The life of the senses in its very intensity carries for Synge always the fear of its ending. Any quietist emotion, any desire for reconciliation in death must struggle with this protesting indignant revulsion.
Broadness of Sympathies
There was not alone a narrow range of sympathies, there was Synge own constitutional delicacy which may well have bred in him swift admiration of the coarser virtues: daring, physical energy, high-heartedness, physical courage. Of spiritual sensitiveness he had little. In that-one regret it-he was at one with all the Ascendancy writers, from Swift onwards to George Bernard Shaw. We can easily conceive how instinctively the islanders would shrink from exposing to the gaze of such a one the dearest thoughts of their souls. He almost quite succeeded in sounding the depths of their spirit in his Riders to the Sea: and the wonder of that achievement is to us a far greater surprise than his rather reckless and wild-eyed view of the people in his other plays.

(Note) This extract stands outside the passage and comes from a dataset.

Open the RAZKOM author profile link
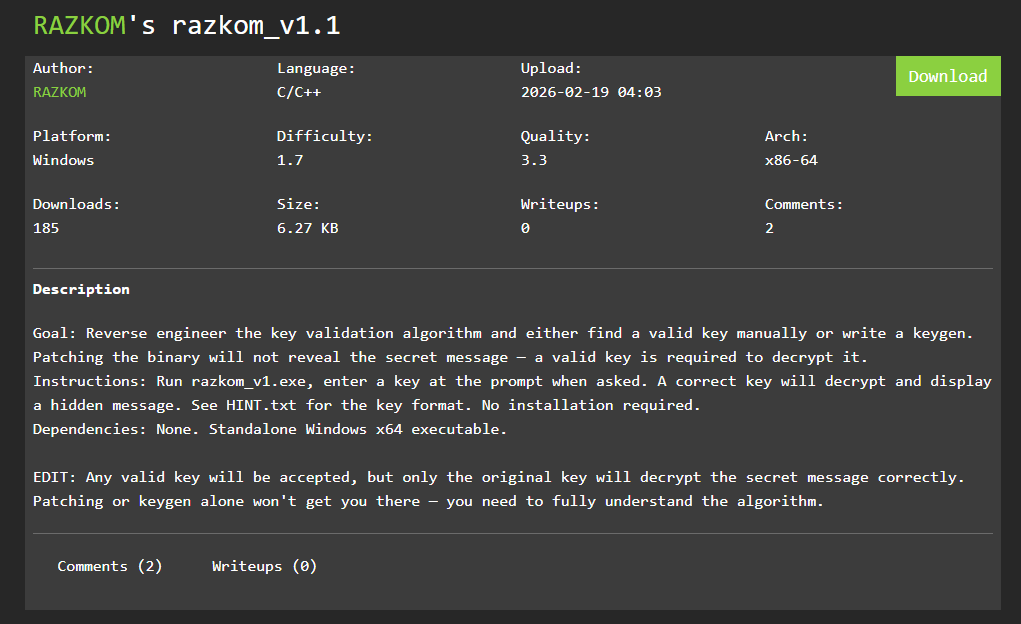Screen dimensions: 1021x624 [x=59, y=92]
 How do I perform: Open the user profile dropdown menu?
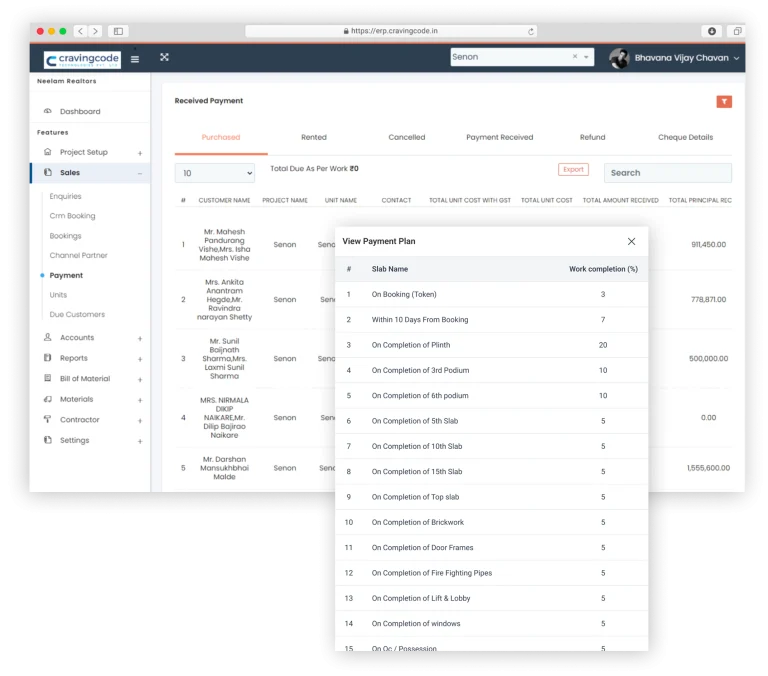(676, 58)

His view of imagination and the drama, then, may be understood if we recollect, first, his constitutional ill-health inclining him towards the grosser virtues and the physical strength, agility, and energy necessary to them; secondly, his absorption in the folk mind with its bent towards the imaginative; and thirdly, his own brooding and non-intellectual nature, with its necessarily limited range of sympathies.